As Stephen Oates, tax director with French Duncan, explains: “Since April 2014 HMRC has required all reportable share schemes to be registered online under Employment Related Securities (ERS) which is part of the Employers PAYE online services. There are several tax advantaged schemes including the Enterprise Management Incentive Plans (EMI), Share Incentive Plans (SIP), Company Share Option Plans (CSOP), Growth Share Plans (GSP) and Save As You Earn (SAYE) and the employer is responsible for all annual returns, submissions, and declarations.”
“New grants of EMI options must be notified to HMRC within 92 days of the date of grant through the ERS online service. If the registration deadline is missed the tax advantages of qualifying as an EMI option could be removed thus resulting in the tax treatment for the option being the same as that for a non-tax advantaged share option.”
Stephen continues: “Annual returns must be submitted to HMRC by 6th July following the tax year in which a new scheme has been established or an existing scheme is continuing and has not been closed. Many employers make the mistake of not closing a scheme once it has ended. If it is not formally closed, then this can lead to large penalties accruing and HMRC seldom takes a common sense approach and will rigorously enforce any penalties raised.”
“If the 6th July deadline is missed there is an automatic £100 penalty and further penalties of £300 for every three months the return is outstanding up to nine months. After that daily penalties of £10 are applied.”

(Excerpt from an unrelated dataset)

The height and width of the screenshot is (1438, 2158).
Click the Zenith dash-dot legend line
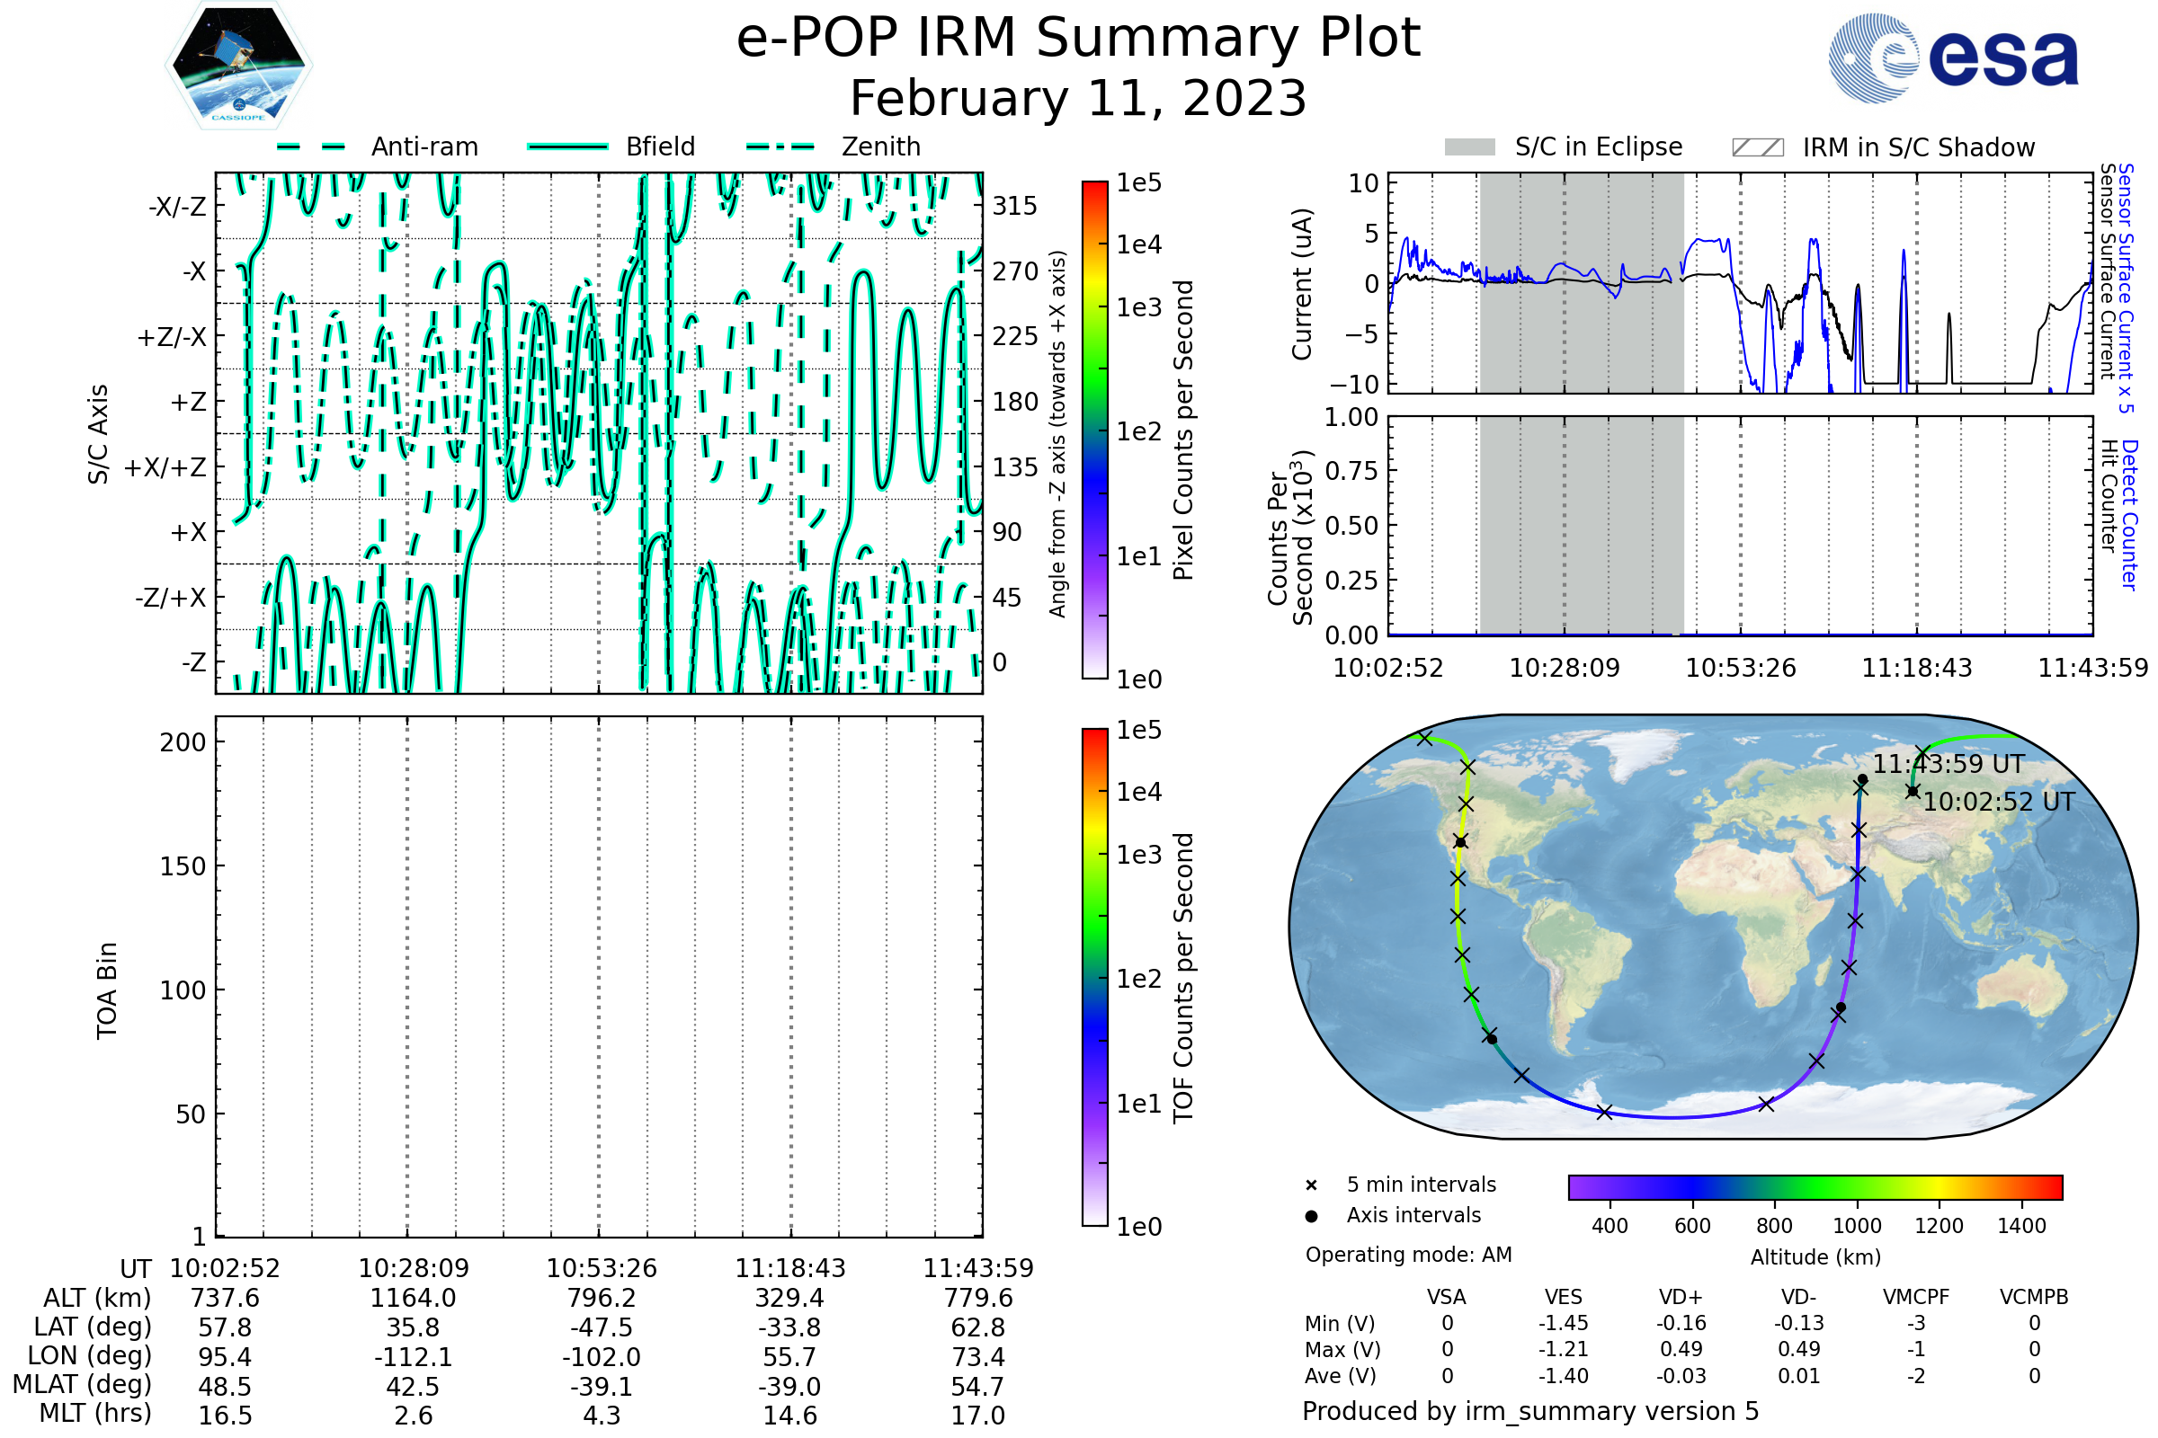coord(781,147)
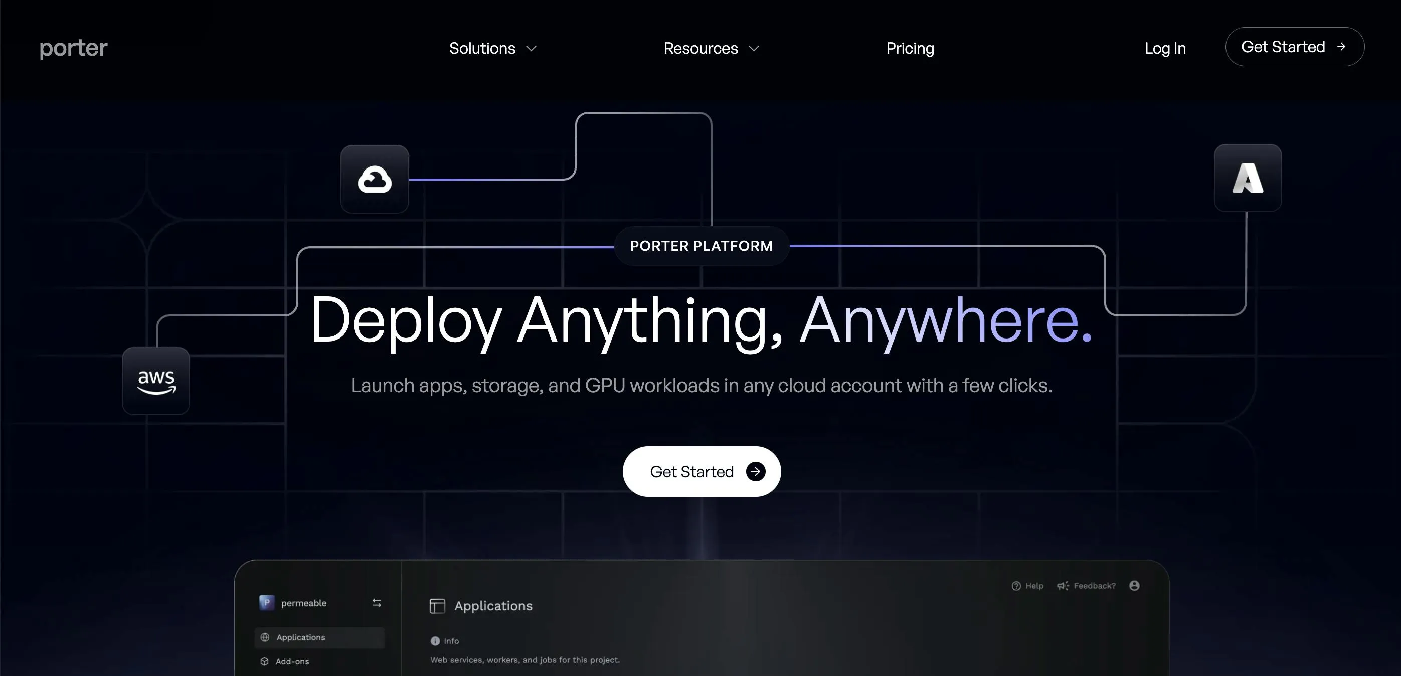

“There are further rules for non-tax advantaged arrangements where employees receive options or subscribe for shares. In such cases HMRC must be notified and an annual return must be completed and submitted. HMRC do not send reminders to file a return, but they will issue automatic penalties for failure to file on time. A return is needed each year following the registration of the scheme or arrangement.”
Stephen concludes: “While HMRC are strict in their application of the rules and penalties it is important that you don’t assume that you cannot appeal. Appeals can be made through appropriate channels but must be submitted within 30 days of the penalty being applied. If the 92-day notification deadline is missed for EMI purposes it is possible to make a reasonable excuse claim (REC) to HMRC and if this is accepted by HMRC none of the tax advantages will be lost. However, negotiating the claims procedure with HMRC can be tricky so if in doubt please take advice on these schemes, which are an important tool in staff remuneration, but which can be difficult and costly if not administered correctly.”